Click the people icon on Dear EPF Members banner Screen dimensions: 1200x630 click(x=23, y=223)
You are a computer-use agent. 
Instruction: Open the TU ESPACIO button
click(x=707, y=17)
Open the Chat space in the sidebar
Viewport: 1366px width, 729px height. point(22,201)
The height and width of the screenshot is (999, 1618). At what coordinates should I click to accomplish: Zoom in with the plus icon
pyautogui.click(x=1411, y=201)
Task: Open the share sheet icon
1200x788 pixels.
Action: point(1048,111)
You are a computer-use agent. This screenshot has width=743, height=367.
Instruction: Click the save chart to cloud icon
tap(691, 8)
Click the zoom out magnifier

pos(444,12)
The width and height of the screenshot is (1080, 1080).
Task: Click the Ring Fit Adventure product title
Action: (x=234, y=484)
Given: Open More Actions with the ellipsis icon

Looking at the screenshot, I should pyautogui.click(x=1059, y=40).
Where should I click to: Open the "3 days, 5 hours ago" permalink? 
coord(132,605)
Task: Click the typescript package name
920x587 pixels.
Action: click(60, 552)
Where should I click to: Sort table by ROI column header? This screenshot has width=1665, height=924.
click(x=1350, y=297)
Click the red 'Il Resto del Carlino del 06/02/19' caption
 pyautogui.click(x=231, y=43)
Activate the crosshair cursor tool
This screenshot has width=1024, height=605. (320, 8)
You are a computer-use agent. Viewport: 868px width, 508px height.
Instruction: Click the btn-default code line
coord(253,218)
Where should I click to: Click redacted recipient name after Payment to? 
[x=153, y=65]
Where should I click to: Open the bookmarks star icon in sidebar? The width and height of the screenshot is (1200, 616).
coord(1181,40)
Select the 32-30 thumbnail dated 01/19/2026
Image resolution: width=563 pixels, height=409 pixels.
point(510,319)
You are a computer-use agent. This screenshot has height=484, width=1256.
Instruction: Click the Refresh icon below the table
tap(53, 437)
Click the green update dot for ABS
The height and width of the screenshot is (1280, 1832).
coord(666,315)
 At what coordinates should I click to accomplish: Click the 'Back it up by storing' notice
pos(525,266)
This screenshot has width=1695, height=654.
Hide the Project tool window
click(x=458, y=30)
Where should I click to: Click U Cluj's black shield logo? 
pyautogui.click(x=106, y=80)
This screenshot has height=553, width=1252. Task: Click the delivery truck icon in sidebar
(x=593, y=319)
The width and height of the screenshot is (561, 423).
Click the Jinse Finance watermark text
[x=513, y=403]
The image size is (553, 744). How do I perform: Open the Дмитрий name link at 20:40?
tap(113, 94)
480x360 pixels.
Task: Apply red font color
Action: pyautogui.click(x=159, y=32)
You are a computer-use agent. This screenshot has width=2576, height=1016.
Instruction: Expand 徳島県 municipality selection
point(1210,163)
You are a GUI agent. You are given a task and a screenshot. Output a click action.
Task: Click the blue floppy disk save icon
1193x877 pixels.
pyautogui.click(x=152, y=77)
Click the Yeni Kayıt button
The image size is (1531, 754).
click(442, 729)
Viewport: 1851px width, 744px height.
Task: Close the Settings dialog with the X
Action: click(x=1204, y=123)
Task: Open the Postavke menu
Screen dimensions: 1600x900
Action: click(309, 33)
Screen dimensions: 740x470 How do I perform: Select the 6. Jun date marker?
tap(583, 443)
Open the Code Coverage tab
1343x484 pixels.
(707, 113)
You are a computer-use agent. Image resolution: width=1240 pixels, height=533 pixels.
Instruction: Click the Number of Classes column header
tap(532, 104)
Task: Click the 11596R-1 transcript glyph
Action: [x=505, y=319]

===============

Exact transcription of the records is all that is wanted.

Click the people icon on Dear EPF Members banner Screen dimensions: 1200x630 click(x=23, y=223)
You are a computer-use agent. 
Instruction: Open the TU ESPACIO button
click(x=707, y=17)
Open the Chat space in the sidebar
Viewport: 1366px width, 729px height. point(22,201)
The height and width of the screenshot is (999, 1618). At what coordinates should I click to accomplish: Zoom in with the plus icon
pyautogui.click(x=1411, y=201)
Task: Open the share sheet icon
1200x788 pixels.
Action: point(1048,111)
You are a computer-use agent. This screenshot has width=743, height=367.
Instruction: Click the save chart to cloud icon
tap(691, 8)
Click the zoom out magnifier

pos(444,12)
The width and height of the screenshot is (1080, 1080).
Task: Click the Ring Fit Adventure product title
Action: (x=234, y=484)
Given: Open More Actions with the ellipsis icon

Looking at the screenshot, I should pyautogui.click(x=1059, y=40).
Where should I click to: Open the "3 days, 5 hours ago" permalink? 
coord(132,605)
Task: Click the typescript package name
920x587 pixels.
Action: click(60, 552)
Where should I click to: Sort table by ROI column header? This screenshot has width=1665, height=924.
click(x=1350, y=297)
Click the red 'Il Resto del Carlino del 06/02/19' caption
 pyautogui.click(x=231, y=43)
Activate the crosshair cursor tool
This screenshot has width=1024, height=605. (320, 8)
You are a computer-use agent. Viewport: 868px width, 508px height.
Instruction: Click the btn-default code line
coord(253,218)
Where should I click to: Click redacted recipient name after Payment to? 
[x=153, y=65]
Where should I click to: Open the bookmarks star icon in sidebar? The width and height of the screenshot is (1200, 616).
coord(1181,40)
Select the 32-30 thumbnail dated 01/19/2026
Image resolution: width=563 pixels, height=409 pixels.
point(510,319)
You are a computer-use agent. This screenshot has height=484, width=1256.
Instruction: Click the Refresh icon below the table
tap(53, 437)
Click the green update dot for ABS
The height and width of the screenshot is (1280, 1832).
coord(666,315)
 At what coordinates should I click to accomplish: Click the 'Back it up by storing' notice
pos(525,266)
This screenshot has width=1695, height=654.
Hide the Project tool window
click(x=458, y=30)
Where should I click to: Click U Cluj's black shield logo? 
pyautogui.click(x=106, y=80)
This screenshot has height=553, width=1252. Task: Click the delivery truck icon in sidebar
(x=593, y=319)
The width and height of the screenshot is (561, 423).
Click the Jinse Finance watermark text
[x=513, y=403]
The image size is (553, 744). How do I perform: Open the Дмитрий name link at 20:40?
tap(113, 94)
480x360 pixels.
Task: Apply red font color
Action: pyautogui.click(x=159, y=32)
You are a computer-use agent. This screenshot has width=2576, height=1016.
Instruction: Expand 徳島県 municipality selection
point(1210,163)
You are a GUI agent. You are given a task and a screenshot. Output a click action.
Task: Click the blue floppy disk save icon
1193x877 pixels.
pyautogui.click(x=152, y=77)
Click the Yeni Kayıt button
The image size is (1531, 754).
click(442, 729)
Viewport: 1851px width, 744px height.
Task: Close the Settings dialog with the X
Action: click(x=1204, y=123)
Task: Open the Postavke menu
Screen dimensions: 1600x900
Action: click(309, 33)
Screen dimensions: 740x470 How do I perform: Select the 6. Jun date marker?
tap(583, 443)
Open the Code Coverage tab
1343x484 pixels.
(707, 113)
You are a computer-use agent. Image resolution: width=1240 pixels, height=533 pixels.
Instruction: Click the Number of Classes column header
tap(532, 104)
Task: Click the 11596R-1 transcript glyph
Action: [x=505, y=319]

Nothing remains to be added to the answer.